- Thesis:
- Bachelor in Mathematics 50%
- Author:
- Melissa Weber
- Title:
- Lineare Einfachregression insbesondere in höherdimensionalen Modellen
- Supervisors:
- Sergio Brenner Miguel
- Jan JOHANNES
- Abstract:
- In the following elaboration, the linear simple regression is introduced and extended with input data of higher dimension. The focus will be on the distinction between deterministic and stochastic input data. That means the first two chapters are considered separately for fixed and random data, so that the respective advantages and also limitations are clearly expressed. A large chapter deals with the possibility to determine the estimators in a (multiple) linear regression using the least squares method and concludes with theoretical results such as the Gauß-Markov theorem, which shows that the least squares estimator is the best linear unbiased estimator.

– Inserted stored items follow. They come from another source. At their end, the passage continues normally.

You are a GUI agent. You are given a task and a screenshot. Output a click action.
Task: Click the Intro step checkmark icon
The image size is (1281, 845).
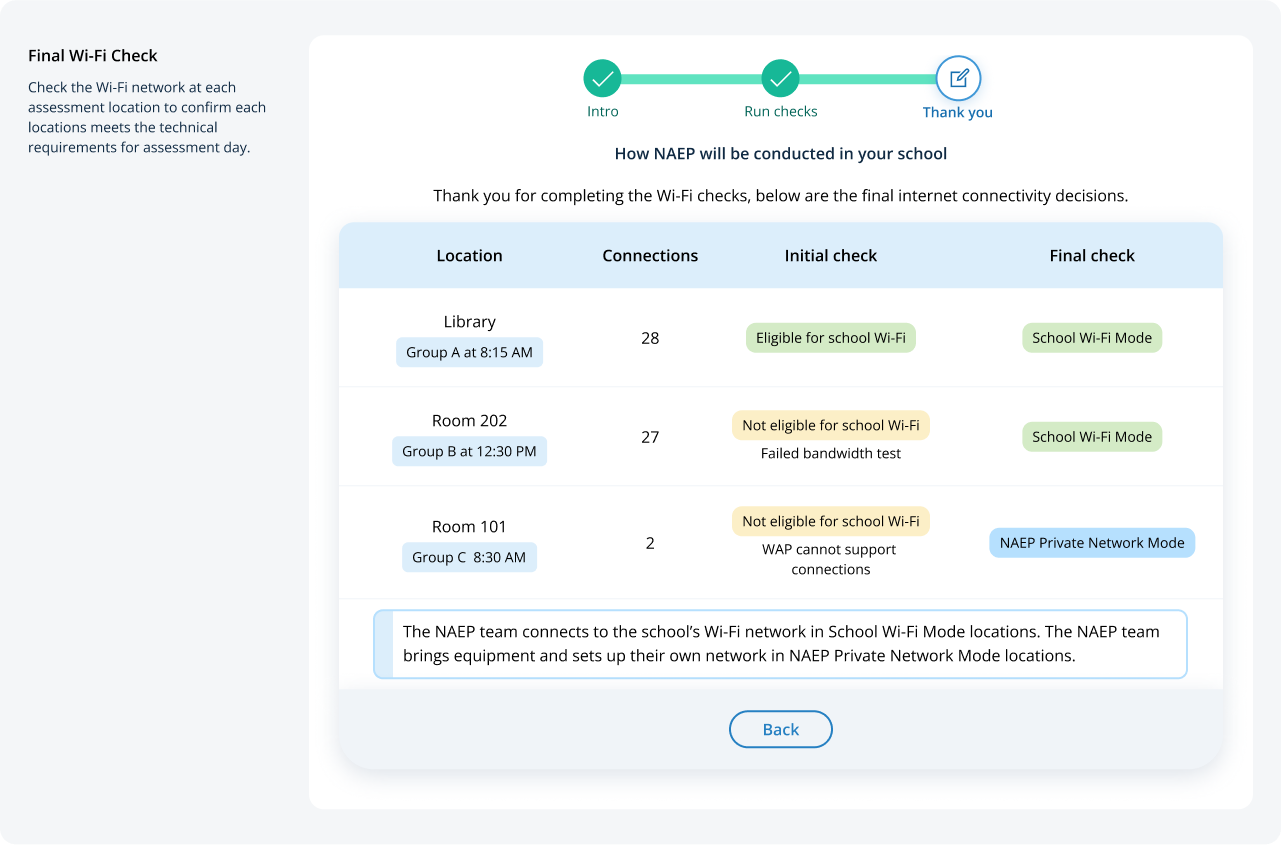tap(602, 78)
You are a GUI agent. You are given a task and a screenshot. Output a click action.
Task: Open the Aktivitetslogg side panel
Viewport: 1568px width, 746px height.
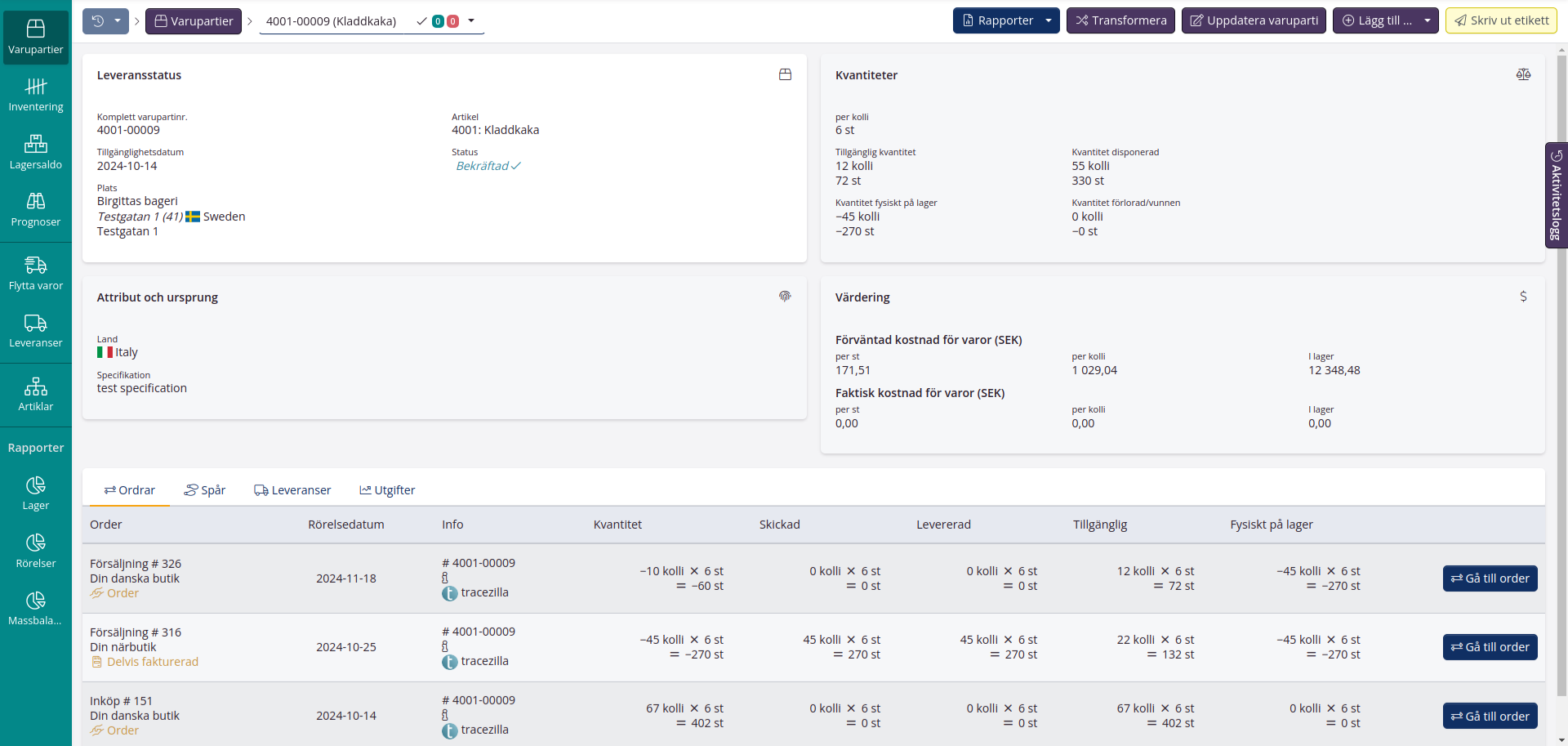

This chapter can be applied to all dimensions of input data and divides into fixed and random design only for certain inferences. Finally, ridge regression is introduced with focus on graphical visualization as well as implementation in the statistical software R. This regression is interesting as it shows some advantages over least squares estimator especially in high dimensions. An outlook at the end of the paper is intended to stimulate further interest in the topic and to give an idea for its possible continuation.
- References:
- S. Richter. Statistisches und maschinelles Lernen, Springer Spektrum, Berlin, 2019.